El Ayuntamiento de Zaragoza ha recordado a las víctimas del atentado durante décadas, y los 23 de agosto les dedicaba un pequeño y cálido homenaje. Tras varios años sin celebrarse, lo retoma ahora con ocasión del centenario. Este domingo, a las 10.00, en el cementerio de Torrero –tras un responso en la capilla de la familia de Yarza–, la vicealcaldesa, Sara Fernández, y Alfonso Mendoza, concejal de Personal, junto a Federico Pellicer (arquitecto) y Julio López (ingeniero), en representación de los funcionarios municipales, han depositado una corona de flores en la plaza de la Paz, donde un obelisco de granito recuerda a los tres asesinados y bajo el que están las cenizas de Yarza y Octavio de Toledo. Las de Boente no están en la ciudad. Allí se ha dicho una oración, antes de depositar otra corona, a las 11.00, en el monumento a los tres funcionarios en el paseo de la Constitución. A los actos han asistido familiares del arquitecto José de Yarza.

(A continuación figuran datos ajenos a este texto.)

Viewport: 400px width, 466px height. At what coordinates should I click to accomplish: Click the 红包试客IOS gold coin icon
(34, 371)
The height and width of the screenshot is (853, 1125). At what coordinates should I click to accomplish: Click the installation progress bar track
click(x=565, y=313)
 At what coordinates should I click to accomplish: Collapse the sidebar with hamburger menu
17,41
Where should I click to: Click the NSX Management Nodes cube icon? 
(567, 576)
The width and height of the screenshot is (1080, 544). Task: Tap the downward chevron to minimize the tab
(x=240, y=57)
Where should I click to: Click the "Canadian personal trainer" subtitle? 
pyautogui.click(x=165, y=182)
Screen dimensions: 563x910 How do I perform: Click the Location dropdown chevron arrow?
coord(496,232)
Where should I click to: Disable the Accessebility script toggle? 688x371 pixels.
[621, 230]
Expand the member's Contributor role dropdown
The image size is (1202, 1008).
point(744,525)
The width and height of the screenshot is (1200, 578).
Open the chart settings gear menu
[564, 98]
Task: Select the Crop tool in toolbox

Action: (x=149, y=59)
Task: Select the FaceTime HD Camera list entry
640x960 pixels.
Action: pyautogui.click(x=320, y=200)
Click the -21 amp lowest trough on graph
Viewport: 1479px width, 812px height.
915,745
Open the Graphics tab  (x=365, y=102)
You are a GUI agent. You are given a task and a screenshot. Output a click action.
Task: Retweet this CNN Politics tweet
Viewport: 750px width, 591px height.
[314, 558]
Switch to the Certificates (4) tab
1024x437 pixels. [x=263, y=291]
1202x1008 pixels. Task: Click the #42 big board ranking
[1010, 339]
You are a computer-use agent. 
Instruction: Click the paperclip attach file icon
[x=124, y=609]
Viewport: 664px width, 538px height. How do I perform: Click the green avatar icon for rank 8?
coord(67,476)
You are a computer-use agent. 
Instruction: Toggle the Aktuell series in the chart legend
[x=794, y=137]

En el Archivo Municipal de Zaragoza se conserva el expediente del asesinato. En él hay una copia del bando que dictó el alcalde, Ricardo Horno, el 24 de agosto: "Quien cometió este hecho, propio de fieras y no de humanos, no puede ser obrero ni hijo de Zaragoza, sino un malhechor avezado al crimen, que goza dando rienda suelta a sus malos instintos". Se conservan también dibujos de proyectos de monumentos en recuerdo a las víctimas. El cenotafio promovido por el Ayuntamiento se levantó al final del paseo de la Independencia y en 1961 se trasladó a su emplazamiento actual. Es obra del arquitecto Miguel Ángel Navarro y del escultor Joaquín Tobajas. En granito gris y bronce, de tres de sus esquinas pende una lámpara que evoca las luces que nunca deben apagarse en una ciudad. En Independencia, 30, que fue su domicilio, una lápida costeada por los arquitectos españoles rememora a José de Yarza.